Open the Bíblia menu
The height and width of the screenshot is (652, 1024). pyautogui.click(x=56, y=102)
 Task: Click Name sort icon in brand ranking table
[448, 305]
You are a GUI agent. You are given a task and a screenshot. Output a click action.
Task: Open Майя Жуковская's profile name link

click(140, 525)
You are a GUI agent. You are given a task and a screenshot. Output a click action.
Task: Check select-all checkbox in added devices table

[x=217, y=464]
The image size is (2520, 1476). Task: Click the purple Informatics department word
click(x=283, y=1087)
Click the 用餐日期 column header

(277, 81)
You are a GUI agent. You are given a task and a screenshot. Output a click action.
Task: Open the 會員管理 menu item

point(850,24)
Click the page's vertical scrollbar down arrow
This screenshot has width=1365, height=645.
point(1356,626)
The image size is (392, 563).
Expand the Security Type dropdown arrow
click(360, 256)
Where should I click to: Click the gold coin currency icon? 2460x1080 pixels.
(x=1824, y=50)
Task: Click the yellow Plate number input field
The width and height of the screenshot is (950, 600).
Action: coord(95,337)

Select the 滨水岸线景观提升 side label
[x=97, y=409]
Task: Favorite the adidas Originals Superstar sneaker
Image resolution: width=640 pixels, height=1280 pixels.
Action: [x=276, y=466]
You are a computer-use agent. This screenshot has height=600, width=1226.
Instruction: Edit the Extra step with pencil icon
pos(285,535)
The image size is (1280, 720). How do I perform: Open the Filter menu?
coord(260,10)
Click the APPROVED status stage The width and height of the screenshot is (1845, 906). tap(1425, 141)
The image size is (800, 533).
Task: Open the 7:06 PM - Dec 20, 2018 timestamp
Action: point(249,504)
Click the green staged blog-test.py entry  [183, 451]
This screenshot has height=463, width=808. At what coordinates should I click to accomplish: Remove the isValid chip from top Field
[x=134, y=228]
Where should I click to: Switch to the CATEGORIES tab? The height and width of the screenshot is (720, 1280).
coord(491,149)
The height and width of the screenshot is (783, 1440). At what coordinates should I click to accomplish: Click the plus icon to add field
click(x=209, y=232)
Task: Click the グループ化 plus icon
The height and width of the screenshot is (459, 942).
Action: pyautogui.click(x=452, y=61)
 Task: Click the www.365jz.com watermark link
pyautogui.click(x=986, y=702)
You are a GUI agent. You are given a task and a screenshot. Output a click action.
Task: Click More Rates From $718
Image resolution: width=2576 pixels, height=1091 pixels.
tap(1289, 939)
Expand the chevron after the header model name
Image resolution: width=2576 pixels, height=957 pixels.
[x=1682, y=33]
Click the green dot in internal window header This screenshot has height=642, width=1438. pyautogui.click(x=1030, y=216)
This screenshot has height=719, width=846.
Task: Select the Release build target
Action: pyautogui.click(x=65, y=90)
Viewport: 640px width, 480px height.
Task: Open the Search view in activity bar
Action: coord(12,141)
****
Transcribe the entries above exactly.

### Exercise response
Open the Bíblia menu
The height and width of the screenshot is (652, 1024). pyautogui.click(x=56, y=102)
 Task: Click Name sort icon in brand ranking table
[448, 305]
You are a GUI agent. You are given a task and a screenshot. Output a click action.
Task: Open Майя Жуковская's profile name link

click(140, 525)
You are a GUI agent. You are given a task and a screenshot. Output a click action.
Task: Check select-all checkbox in added devices table

[x=217, y=464]
The image size is (2520, 1476). Task: Click the purple Informatics department word
click(x=283, y=1087)
Click the 用餐日期 column header

(277, 81)
You are a GUI agent. You are given a task and a screenshot. Output a click action.
Task: Open the 會員管理 menu item

point(850,24)
Click the page's vertical scrollbar down arrow
This screenshot has width=1365, height=645.
point(1356,626)
The image size is (392, 563).
Expand the Security Type dropdown arrow
click(360, 256)
Where should I click to: Click the gold coin currency icon? 2460x1080 pixels.
(x=1824, y=50)
Task: Click the yellow Plate number input field
The width and height of the screenshot is (950, 600).
Action: coord(95,337)

Select the 滨水岸线景观提升 side label
[x=97, y=409]
Task: Favorite the adidas Originals Superstar sneaker
Image resolution: width=640 pixels, height=1280 pixels.
Action: [x=276, y=466]
You are a computer-use agent. This screenshot has height=600, width=1226.
Instruction: Edit the Extra step with pencil icon
pos(285,535)
The image size is (1280, 720). How do I perform: Open the Filter menu?
coord(260,10)
Click the APPROVED status stage The width and height of the screenshot is (1845, 906). tap(1425, 141)
The image size is (800, 533).
Task: Open the 7:06 PM - Dec 20, 2018 timestamp
Action: point(249,504)
Click the green staged blog-test.py entry  [183, 451]
This screenshot has height=463, width=808. At what coordinates should I click to accomplish: Remove the isValid chip from top Field
[x=134, y=228]
Where should I click to: Switch to the CATEGORIES tab? The height and width of the screenshot is (720, 1280).
coord(491,149)
The height and width of the screenshot is (783, 1440). At what coordinates should I click to accomplish: Click the plus icon to add field
click(x=209, y=232)
Task: Click the グループ化 plus icon
The height and width of the screenshot is (459, 942).
Action: pyautogui.click(x=452, y=61)
 Task: Click the www.365jz.com watermark link
pyautogui.click(x=986, y=702)
You are a GUI agent. You are given a task and a screenshot. Output a click action.
Task: Click More Rates From $718
Image resolution: width=2576 pixels, height=1091 pixels.
tap(1289, 939)
Expand the chevron after the header model name
Image resolution: width=2576 pixels, height=957 pixels.
[x=1682, y=33]
Click the green dot in internal window header This screenshot has height=642, width=1438. pyautogui.click(x=1030, y=216)
This screenshot has height=719, width=846.
Task: Select the Release build target
Action: pyautogui.click(x=65, y=90)
Viewport: 640px width, 480px height.
Task: Open the Search view in activity bar
Action: coord(12,141)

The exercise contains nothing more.